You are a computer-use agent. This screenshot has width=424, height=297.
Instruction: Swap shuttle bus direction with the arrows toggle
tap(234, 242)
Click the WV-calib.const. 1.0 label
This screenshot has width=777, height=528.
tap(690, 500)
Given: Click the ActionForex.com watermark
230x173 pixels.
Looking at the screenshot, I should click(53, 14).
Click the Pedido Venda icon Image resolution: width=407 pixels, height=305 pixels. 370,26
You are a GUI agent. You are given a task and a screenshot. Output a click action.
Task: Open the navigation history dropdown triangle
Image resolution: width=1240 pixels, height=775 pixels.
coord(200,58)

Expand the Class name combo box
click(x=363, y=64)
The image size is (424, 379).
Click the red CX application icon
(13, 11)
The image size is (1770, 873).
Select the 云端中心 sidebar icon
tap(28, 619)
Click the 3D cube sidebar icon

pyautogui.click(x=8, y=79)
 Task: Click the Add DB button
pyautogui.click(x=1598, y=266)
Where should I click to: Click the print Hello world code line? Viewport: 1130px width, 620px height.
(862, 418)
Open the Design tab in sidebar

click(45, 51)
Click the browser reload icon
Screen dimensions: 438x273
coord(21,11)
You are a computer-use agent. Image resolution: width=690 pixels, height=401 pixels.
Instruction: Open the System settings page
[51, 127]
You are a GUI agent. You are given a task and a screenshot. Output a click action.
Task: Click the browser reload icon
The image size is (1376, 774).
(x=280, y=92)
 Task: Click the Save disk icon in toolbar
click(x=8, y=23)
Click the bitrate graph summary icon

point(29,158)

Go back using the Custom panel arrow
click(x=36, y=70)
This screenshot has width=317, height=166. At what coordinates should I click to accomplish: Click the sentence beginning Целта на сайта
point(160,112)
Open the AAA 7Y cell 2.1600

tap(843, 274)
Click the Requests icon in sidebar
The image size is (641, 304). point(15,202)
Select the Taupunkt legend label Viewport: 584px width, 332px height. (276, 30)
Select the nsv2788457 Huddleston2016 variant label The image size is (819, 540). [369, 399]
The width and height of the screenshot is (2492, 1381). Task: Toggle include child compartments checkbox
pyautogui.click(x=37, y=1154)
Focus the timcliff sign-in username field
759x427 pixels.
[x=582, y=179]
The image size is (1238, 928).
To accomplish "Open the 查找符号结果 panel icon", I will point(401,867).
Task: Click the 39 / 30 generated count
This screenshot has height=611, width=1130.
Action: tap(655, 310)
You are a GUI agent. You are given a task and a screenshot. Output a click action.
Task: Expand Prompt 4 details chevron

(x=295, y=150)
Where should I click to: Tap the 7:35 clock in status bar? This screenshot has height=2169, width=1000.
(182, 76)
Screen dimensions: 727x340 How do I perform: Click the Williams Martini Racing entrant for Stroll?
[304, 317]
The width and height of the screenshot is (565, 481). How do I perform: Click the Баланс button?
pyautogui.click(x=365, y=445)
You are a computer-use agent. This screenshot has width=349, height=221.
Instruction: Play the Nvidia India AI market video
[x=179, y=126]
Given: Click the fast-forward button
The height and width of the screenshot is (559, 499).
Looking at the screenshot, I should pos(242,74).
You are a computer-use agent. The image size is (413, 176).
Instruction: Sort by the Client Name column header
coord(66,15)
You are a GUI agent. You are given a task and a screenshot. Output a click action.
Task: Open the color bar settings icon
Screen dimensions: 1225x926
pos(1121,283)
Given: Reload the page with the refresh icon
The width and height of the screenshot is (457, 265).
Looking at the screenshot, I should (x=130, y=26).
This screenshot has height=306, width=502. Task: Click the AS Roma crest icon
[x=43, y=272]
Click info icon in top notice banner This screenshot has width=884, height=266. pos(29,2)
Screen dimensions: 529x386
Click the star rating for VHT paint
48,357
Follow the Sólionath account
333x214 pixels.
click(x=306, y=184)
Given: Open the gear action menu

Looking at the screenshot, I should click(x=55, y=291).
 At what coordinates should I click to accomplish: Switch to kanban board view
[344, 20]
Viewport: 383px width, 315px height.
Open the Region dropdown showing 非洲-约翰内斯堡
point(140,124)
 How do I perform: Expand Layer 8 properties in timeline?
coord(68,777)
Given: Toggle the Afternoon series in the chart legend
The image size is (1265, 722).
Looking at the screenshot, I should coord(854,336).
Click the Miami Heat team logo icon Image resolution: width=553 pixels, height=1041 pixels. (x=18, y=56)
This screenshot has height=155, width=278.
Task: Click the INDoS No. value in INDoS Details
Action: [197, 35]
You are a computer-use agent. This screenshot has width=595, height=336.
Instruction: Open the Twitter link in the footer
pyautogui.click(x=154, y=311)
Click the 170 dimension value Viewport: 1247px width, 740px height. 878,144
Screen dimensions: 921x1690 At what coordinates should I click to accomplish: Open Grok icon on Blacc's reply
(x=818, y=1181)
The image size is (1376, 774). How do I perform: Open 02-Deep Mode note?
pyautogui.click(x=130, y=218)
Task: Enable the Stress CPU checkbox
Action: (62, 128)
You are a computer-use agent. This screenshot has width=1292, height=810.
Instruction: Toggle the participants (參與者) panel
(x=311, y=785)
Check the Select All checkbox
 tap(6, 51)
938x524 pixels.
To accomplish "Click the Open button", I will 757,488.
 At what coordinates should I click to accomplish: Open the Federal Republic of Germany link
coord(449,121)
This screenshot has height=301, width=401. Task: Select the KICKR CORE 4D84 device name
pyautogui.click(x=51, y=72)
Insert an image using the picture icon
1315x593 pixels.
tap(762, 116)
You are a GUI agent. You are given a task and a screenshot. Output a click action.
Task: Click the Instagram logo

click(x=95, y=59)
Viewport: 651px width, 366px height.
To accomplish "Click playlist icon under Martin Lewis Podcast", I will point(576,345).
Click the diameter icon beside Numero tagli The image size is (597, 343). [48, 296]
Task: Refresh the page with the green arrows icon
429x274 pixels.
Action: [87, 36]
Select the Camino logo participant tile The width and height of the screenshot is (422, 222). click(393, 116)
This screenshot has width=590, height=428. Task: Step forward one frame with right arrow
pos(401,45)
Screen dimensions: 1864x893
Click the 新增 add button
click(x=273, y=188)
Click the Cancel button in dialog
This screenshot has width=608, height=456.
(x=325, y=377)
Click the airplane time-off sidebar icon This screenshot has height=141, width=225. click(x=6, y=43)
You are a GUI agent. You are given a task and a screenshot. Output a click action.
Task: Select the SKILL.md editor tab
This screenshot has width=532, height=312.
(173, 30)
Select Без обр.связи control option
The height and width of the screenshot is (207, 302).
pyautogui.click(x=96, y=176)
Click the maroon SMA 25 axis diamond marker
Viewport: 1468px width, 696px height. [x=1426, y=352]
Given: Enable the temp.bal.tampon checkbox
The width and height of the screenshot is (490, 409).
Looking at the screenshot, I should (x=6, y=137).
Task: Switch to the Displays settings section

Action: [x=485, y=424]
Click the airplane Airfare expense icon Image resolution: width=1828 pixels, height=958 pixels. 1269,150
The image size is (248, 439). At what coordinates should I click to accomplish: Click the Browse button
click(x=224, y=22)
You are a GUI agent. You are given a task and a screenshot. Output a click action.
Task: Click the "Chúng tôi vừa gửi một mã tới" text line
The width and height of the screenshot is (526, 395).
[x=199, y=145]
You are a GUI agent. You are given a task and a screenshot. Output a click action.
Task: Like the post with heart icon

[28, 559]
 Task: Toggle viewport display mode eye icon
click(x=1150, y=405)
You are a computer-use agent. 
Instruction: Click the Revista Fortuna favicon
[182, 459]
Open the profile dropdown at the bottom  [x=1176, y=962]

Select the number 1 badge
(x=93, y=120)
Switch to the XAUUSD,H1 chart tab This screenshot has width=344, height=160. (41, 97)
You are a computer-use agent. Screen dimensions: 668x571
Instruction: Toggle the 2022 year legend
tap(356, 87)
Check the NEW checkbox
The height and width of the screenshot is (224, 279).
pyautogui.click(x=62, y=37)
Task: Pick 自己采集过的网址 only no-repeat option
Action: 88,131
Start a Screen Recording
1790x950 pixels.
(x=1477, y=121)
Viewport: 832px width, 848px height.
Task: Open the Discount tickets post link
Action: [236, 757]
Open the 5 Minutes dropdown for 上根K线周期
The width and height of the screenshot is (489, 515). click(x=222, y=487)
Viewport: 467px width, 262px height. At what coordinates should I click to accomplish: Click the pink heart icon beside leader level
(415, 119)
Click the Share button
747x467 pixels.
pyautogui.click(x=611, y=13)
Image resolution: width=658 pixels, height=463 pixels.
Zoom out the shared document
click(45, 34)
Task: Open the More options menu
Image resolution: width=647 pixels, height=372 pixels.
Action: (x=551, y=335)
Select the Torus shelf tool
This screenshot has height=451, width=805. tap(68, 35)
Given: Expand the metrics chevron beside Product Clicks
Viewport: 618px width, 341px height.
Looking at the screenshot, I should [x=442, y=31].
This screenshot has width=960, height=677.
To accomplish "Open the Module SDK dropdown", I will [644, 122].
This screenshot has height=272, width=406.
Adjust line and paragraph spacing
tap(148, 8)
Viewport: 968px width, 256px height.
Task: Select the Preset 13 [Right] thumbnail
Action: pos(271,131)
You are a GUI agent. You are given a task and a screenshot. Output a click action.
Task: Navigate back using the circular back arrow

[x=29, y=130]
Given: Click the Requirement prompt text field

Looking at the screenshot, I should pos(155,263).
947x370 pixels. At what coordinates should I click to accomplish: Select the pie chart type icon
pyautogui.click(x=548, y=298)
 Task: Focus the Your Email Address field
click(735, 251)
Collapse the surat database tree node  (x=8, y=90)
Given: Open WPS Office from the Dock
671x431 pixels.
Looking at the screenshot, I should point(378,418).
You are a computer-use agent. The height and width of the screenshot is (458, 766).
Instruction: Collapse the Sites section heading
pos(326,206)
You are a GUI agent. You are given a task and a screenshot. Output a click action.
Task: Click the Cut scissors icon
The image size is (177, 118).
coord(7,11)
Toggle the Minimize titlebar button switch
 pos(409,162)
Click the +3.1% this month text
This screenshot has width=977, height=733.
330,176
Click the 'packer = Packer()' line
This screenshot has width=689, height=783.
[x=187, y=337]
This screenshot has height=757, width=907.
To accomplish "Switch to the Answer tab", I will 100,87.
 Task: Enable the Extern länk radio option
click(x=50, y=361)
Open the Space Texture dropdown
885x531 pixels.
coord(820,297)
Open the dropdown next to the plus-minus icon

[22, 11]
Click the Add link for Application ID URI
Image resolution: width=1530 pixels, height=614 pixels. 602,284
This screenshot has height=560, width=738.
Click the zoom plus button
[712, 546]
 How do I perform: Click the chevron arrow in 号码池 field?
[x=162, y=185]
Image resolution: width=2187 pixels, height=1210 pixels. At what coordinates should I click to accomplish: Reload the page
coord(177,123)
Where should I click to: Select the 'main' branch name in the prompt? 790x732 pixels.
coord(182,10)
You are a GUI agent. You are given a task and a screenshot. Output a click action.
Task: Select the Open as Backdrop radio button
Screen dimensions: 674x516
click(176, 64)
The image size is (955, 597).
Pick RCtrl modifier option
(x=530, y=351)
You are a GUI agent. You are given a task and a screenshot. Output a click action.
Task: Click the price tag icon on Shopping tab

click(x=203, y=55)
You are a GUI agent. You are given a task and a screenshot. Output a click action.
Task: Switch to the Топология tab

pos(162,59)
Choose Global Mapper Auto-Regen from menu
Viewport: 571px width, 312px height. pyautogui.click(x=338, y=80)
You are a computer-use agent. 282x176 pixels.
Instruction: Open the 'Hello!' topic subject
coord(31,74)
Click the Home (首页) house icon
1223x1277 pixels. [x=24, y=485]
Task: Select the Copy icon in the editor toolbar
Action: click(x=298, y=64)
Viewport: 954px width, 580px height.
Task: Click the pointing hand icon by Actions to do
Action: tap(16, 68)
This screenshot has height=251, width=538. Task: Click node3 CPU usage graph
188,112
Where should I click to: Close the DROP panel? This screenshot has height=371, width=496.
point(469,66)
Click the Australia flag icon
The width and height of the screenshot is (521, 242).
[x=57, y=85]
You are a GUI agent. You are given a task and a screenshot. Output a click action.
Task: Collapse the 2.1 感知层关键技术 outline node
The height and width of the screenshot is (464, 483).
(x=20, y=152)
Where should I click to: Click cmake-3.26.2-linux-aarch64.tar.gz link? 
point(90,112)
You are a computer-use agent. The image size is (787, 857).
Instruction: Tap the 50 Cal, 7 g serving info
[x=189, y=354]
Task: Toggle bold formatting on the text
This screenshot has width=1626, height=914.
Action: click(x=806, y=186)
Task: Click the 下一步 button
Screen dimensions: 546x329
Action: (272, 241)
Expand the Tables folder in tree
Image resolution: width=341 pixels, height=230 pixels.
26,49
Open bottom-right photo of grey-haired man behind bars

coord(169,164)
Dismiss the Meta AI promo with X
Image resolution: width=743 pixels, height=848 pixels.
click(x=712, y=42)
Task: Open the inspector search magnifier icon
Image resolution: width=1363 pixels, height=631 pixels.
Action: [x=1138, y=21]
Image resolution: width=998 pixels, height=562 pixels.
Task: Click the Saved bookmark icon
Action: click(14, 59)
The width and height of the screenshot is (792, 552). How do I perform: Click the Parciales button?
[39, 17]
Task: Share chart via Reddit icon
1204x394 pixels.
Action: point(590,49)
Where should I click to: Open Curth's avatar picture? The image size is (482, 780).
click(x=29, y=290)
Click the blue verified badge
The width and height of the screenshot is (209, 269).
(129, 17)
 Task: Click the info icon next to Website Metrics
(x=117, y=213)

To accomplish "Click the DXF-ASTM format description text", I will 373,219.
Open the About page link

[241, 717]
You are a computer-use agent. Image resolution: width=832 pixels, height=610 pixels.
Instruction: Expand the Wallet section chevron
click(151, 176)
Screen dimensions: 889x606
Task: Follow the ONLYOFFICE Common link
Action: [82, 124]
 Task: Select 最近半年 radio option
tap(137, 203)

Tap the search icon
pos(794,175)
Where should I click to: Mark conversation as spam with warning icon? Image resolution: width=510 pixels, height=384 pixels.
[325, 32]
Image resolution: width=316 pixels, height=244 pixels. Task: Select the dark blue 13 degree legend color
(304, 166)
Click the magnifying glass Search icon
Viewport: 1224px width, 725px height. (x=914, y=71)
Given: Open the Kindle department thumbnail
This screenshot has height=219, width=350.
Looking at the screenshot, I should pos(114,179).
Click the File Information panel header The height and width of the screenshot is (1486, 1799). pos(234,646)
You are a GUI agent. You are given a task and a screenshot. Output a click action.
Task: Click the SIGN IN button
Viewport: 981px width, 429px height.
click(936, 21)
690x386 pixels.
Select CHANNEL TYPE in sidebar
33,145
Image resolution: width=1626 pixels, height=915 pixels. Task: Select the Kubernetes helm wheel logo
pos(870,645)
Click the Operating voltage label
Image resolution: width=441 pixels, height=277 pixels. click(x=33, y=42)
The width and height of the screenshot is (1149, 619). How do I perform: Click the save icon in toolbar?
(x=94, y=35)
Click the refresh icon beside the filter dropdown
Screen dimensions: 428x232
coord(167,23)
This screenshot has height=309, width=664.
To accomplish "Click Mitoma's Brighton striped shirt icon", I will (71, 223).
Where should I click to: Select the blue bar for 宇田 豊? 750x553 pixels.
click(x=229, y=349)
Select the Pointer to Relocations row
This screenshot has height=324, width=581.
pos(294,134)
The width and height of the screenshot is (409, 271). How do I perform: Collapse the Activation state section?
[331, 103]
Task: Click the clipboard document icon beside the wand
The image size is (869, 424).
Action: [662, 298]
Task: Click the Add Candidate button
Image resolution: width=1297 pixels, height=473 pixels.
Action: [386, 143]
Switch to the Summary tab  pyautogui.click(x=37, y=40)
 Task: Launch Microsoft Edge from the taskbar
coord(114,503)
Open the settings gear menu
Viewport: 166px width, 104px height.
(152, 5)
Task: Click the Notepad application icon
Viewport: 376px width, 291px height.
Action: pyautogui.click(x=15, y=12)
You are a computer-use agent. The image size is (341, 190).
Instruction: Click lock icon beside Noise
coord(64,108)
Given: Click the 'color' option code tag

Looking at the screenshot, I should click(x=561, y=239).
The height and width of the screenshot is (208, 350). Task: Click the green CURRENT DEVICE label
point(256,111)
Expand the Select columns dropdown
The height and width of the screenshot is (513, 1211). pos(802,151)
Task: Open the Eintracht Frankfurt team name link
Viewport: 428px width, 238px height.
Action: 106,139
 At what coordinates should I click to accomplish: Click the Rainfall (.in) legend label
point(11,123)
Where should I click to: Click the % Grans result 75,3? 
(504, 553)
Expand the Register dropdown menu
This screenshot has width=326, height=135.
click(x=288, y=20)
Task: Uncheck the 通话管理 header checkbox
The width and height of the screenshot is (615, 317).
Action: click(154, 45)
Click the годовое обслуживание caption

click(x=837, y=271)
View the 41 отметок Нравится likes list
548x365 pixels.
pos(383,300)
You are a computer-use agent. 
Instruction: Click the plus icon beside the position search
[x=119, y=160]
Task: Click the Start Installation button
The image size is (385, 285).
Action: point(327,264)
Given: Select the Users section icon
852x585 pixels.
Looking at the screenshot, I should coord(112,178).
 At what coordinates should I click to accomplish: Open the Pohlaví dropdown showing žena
---*---
▶ _STATED PROBLEM_:
In the records, swap "scissors" for "shears" and write out again only the lines starting with the one that contains "Given: Open WPS Office from the Dock" and going on through the one that contains "(x=530, y=351)", with everything else left unchanged.

▶ _CORRECT OUTPUT_:
Given: Open WPS Office from the Dock
671x431 pixels.
Looking at the screenshot, I should point(378,418).
You are a computer-use agent. The height and width of the screenshot is (458, 766).
Instruction: Collapse the Sites section heading
pos(326,206)
You are a GUI agent. You are given a task and a screenshot. Output a click action.
Task: Click the Cut shears icon
The image size is (177, 118).
coord(7,11)
Toggle the Minimize titlebar button switch
 pos(409,162)
Click the +3.1% this month text
This screenshot has width=977, height=733.
330,176
Click the 'packer = Packer()' line
This screenshot has width=689, height=783.
[x=187, y=337]
This screenshot has height=757, width=907.
To accomplish "Switch to the Answer tab", I will 100,87.
 Task: Enable the Extern länk radio option
click(x=50, y=361)
Open the Space Texture dropdown
885x531 pixels.
coord(820,297)
Open the dropdown next to the plus-minus icon

[22, 11]
Click the Add link for Application ID URI
Image resolution: width=1530 pixels, height=614 pixels. 602,284
This screenshot has height=560, width=738.
Click the zoom plus button
[712, 546]
 How do I perform: Click the chevron arrow in 号码池 field?
[x=162, y=185]
Image resolution: width=2187 pixels, height=1210 pixels. At what coordinates should I click to accomplish: Reload the page
coord(177,123)
Where should I click to: Select the 'main' branch name in the prompt? 790x732 pixels.
coord(182,10)
You are a GUI agent. You are given a task and a screenshot. Output a click action.
Task: Select the Open as Backdrop radio button
Screen dimensions: 674x516
click(176, 64)
The image size is (955, 597).
Pick RCtrl modifier option
(x=530, y=351)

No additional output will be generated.